On 20 February 1909, the Paris newspaper Le Figaro published a manifesto on its front page. It was written by Filippo Tommaso Marinetti, an Italian poet, and it argued for the destruction of museums, libraries, and academies. It called for celebration of war, machinery, and speed. It was the first manifesto of Futurism, and within five years the movement had produced some of the most distinctive paintings and sculptures of the early twentieth century.
Marinetti was thirty-three. He paid Le Figaro to print the manifesto. The newspaper agreed because the text was provocative enough to drive sales, and because its absurdist tone could be read as performance art rather than political programme.
A Movement Built on a Document
Most art movements get their name from a critic, in retrospect. Futurism named itself in advance and then recruited members.
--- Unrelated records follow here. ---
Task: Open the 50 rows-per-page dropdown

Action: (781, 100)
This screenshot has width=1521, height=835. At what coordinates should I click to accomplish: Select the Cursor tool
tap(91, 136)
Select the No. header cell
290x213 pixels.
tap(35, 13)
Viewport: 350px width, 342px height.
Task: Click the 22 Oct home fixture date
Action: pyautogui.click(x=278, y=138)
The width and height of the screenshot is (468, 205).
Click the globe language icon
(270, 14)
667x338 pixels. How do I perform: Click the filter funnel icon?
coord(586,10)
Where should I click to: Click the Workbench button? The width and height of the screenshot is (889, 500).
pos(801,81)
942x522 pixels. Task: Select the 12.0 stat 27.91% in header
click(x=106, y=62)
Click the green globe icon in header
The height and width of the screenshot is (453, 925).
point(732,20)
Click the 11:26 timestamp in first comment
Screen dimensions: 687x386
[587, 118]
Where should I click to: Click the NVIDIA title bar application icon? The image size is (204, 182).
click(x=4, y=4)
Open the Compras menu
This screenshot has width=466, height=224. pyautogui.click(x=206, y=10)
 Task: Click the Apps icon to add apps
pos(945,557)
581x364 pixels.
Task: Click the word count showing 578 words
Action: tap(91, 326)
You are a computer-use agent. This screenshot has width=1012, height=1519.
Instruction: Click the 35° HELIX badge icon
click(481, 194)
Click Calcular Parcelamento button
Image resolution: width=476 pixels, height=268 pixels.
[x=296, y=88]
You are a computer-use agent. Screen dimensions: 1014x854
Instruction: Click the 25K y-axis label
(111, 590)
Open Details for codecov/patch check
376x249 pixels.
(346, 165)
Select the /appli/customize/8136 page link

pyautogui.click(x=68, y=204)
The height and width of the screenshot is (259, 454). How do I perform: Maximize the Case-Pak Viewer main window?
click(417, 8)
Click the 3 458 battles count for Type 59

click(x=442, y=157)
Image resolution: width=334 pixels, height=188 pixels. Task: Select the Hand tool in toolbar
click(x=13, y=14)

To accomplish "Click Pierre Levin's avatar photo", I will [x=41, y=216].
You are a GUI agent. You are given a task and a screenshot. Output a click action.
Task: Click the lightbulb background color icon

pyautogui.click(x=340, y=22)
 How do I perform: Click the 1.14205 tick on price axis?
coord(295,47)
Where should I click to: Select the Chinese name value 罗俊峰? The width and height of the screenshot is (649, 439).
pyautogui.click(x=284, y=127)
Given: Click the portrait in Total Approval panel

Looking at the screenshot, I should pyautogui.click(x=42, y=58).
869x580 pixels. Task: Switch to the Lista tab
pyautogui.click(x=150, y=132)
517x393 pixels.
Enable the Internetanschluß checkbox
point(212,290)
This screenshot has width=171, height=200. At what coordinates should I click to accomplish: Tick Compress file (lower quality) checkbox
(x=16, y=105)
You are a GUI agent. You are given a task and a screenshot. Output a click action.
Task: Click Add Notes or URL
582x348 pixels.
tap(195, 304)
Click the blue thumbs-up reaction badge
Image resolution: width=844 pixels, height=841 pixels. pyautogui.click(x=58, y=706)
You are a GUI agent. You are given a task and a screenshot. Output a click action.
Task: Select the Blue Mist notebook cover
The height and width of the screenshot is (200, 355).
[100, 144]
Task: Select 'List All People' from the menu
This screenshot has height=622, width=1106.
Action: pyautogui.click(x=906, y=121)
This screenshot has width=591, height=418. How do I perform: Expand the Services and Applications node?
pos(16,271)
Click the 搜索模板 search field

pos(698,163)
Marinetti's manifesto was followed within a year by the Manifesto of Futurist Painters, signed by Umberto Boccioni, Carlo Carra, Luigi Russolo, Giacomo Balla, and Gino Severini. A Manifesto of Futurist Sculpture, a Manifesto of Futurist Music, a Manifesto of Futurist Cinema, and several others followed.
The Futurists believed that art should reflect the conditions of modern life: cars, aeroplanes, electricity, factories, crowds, war. They rejected the Italian veneration of the past, which they considered a brake on the country's development. The Venice they grew up with was a museum. Marinetti wrote that he wanted to drain the canals and bury the place under concrete.

Painting Motion
The technical problem the Futurist painters set themselves was how to represent motion on a flat surface. They borrowed from the chronophotography of Etienne-Jules Marey and Eadweard Muybridge, who had used multiple-exposure photography to break down the movements of running horses and walking humans into sequences of frozen positions.
Boccioni took this in two directions. His paintings of crowds (The City Rises, The Riot in the Galleria) used diagonal lines and overlapping figures to suggest the energy of urban scenes without depicting any specific motion. The crowd is the subject; the individuals dissolve into it. His States of Mind series broke a single emotional moment into three panels, each capturing a different aspect of the same farewell at a railway station.
The Sculpture
Boccioni's Unique Forms of Continuity in Space (1913) is the most famous Futurist work. It shows a striding figure whose body is sculpted not as solid mass but as the trail of forms left behind by a moving body. The flames of motion replace muscles. The figure has no face, no hands distinguishable from its arms, no clothing details. It is a body reduced to the act of walking forward.
The sculpture exists in several casts, made after Boccioni's death. The plaster original is in the Museum of Contemporary Art in Sao Paulo. Bronze casts are in the Tate Modern, MoMA, and the Metropolitan Museum. Italy put the image on the back of its twenty-cent euro coin in 2002.

The War
The Futurists welcomed the First World War. Marinetti had written in the manifesto that "war is the only hygiene of the world." When Italy entered the war in 1915, several Futurists volunteered.
The war killed Boccioni in 1916. He was thrown from a horse during a cavalry exercise and died of his injuries. He was thirty-three. Antonio Sant'Elia, the Futurist architect whose drawings of an unrealised city of skyscrapers and elevated trains had inspired the movement's vision of the future, was killed in the same year.
After the war, what remained of the Futurist movement increasingly aligned with Italian Fascism. Marinetti became one of Mussolini's first allies and helped found the Fasci Italiani di Combattimento in 1919. The movement that had begun as an aesthetic celebration of modernity ended as a propaganda arm for a regime.
What Survived
The Futurist preoccupation with motion, machinery, and the visual conditions of modern life entered the bloodstream of the avant-garde. Marcel Duchamp's Nude Descending a Staircase (1912) used Futurist sequential motion, although Duchamp himself rejected the affiliation. The Russian Constructivists drew on Futurist typography. The Bauhaus absorbed Futurist ideas about the unity of art, architecture, and industrial design.
The 1909 manifesto's call to destroy the past failed. The museums Marinetti wanted burned now contain his movement's paintings.